Yesterday's release of
the National Park
Service plan for a
"prescribed burn" in
New Mexico -- the
fire that went awry
and destroyed homes and businesses
in Los Alamos -- has added to calls
for a re-evaluation of the service's
fire policies. But some of these exhortations, coming from the timber
industry's supporters in Congress,
look more like opportunism than considered criticism of what went wrong
in this fire.
For those who want more commercial logging of America's national forests, the Los Alamos tragedy
plays into a stance that is already
well rehearsed: that more logging
can "reduce the risk of catastrophic
wildfires." It is an argument that
doesn't hold up.
While Senator Larry Craig, an Idaho Republican, and his allies in the
timber industry talk about "thinning
underbrush," the real interest of the
industry is in gaining access to the
last remaining mature forests on
federal lands.
In April 1999, the General Accounting Office issued a report that raised
serious questions about the use of
timber sales as a tool of fire management.
It noted that "most of the trees
that need to be removed to reduce
accumulated fuels are small in diameter" -- the very trees that have
"little or no commercial value."
As it offers timber for sale to loggers, the Forest Service tends to
"focus on areas with high-value commercial timber rather than on areas
with high fire hazards," the report
said. Its sales include "more large,
commercially valuable trees" than
are necessary to reduce the so-called
accumulated fuels (in other words,
the trees that are most likely to burn
in a forest fire).
The Forest Service typically keeps
about 90 percent of the revenue from
these timber sales. The money has
helped finance both the agency's
budget and its preparations for more
commercial logging. Meanwhile, the
logging industry gets rich on cheap
timber, and pro-timber members of
Congress receive millions in campaign contributions as an incentive
to keep this system going. Taxpayers
take an enormous loss.
The truth is that timber sales are
causing catastrophic wildfires on national forests, not alleviating them.
The Sierra Nevada Ecosystem
Project Report, issued in 1996 by the
federal government, found that "timber harvest, through its effects on
forest structure, local microclimate
and fuel accumulation, has increased
fire severity more than any other
recent human activity." The reason
goes back to the same conflict that
the G.A.O. found: loggers want the
big trees, not the little ones that act
as fuel in forest fires.
After a "thinning" timber sale, a
forest has far fewer of the large
trees, which are naturally fire-resistant because of their thick bark; indeed, many of these trees are centuries old and have already survived
many fires. Without them, there is
less shade. The forest is drier and
hotter, making the remaining, smaller trees more susceptible to burning.
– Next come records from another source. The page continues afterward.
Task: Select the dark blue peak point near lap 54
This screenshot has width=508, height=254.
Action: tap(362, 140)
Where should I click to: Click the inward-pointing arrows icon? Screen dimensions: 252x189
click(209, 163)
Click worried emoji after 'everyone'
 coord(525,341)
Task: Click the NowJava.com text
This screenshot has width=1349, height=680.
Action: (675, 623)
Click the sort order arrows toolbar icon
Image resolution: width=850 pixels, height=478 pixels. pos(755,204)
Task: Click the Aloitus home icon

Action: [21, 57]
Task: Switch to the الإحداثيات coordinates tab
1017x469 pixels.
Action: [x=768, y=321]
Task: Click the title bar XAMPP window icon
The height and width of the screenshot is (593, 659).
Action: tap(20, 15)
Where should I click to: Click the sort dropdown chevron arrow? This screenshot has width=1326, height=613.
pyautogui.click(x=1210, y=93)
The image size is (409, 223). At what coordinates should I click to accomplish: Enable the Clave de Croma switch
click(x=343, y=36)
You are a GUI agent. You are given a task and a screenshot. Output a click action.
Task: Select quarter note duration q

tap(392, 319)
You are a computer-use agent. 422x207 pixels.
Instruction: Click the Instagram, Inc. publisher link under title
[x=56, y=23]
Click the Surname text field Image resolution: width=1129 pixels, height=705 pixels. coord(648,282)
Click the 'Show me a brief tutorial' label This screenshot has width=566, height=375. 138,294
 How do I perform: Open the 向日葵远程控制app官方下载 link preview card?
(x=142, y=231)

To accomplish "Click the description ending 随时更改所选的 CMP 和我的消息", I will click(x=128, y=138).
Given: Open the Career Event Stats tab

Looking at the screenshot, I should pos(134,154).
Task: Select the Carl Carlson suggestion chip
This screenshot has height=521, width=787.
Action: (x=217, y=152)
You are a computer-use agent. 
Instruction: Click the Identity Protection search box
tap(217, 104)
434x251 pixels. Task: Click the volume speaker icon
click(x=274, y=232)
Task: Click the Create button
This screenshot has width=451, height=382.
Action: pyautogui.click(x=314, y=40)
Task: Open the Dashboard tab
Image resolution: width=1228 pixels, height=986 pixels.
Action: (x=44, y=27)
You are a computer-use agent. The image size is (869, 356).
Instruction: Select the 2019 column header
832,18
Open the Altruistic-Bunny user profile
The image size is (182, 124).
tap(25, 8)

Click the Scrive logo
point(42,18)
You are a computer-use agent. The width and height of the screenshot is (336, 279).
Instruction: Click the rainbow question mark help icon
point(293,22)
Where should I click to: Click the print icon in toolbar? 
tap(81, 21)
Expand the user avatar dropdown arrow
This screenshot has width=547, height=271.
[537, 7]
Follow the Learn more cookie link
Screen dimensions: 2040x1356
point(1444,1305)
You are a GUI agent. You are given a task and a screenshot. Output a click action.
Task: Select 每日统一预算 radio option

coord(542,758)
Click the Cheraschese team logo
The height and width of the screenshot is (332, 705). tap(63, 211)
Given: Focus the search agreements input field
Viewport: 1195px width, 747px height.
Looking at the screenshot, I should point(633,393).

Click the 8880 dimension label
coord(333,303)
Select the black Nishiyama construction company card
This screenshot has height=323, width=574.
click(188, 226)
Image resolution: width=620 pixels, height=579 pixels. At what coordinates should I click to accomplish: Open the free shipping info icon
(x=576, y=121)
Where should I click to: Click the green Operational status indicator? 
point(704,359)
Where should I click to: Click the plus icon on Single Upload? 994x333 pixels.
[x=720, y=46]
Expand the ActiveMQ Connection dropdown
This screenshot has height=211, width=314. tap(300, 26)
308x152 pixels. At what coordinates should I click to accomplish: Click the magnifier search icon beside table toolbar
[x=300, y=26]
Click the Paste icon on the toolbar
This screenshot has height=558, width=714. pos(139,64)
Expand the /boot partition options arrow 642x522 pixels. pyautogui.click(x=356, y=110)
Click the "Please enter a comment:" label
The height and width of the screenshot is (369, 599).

After logging, forests also have accumulations of flammable debris
known as "slash piles" -- unsalable
branches and limbs left by logging
crews.
In 1994, Jack Ward Thomas, then
chief of the Forest Service, said in
congressional testimony that fires
don't hurt the forest itself. Even fires
that kill many trees "in an area from
which you do not expect to extract
timber" might be "perfectly acceptable," he said. He gave the example
of Yellowstone National Park. "It
burns up; it burns hot, and the system that's associated with it comes
back," he said.
After several decades of federal
management that suppressed fires
-- with timber sales in mind -- some
forests on federal lands have actually become more flammable, since
they have been deprived of fire's
important natural role of clearing
brush under the big trees and returning nutrients to the soil.
Controlled burning has been used
successfully for over a decade to
reintroduce fire into forest ecosystems. The National Park Service reports that fewer than 1 percent of
controlled burns result in "escapes"
-- fires that cross their predesigned
boundaries. Even then, people and
property are almost never hurt.
This does not excuse any carelessness, of course, that may have led to
the New Mexico fire, which clearly
did escape, and tragically so.
But it
would be an even bigger tragedy if
we allowed the timber industry's allies in Congress to continue destroying our national forests under the
self-serving guise of fire management. Ultimately, our public forests
will be safe only when Congress
passes legislation to end the timber
sales within them.
Chad Hanson is executive director of the John Muir Project and a national director of the Sierra Club.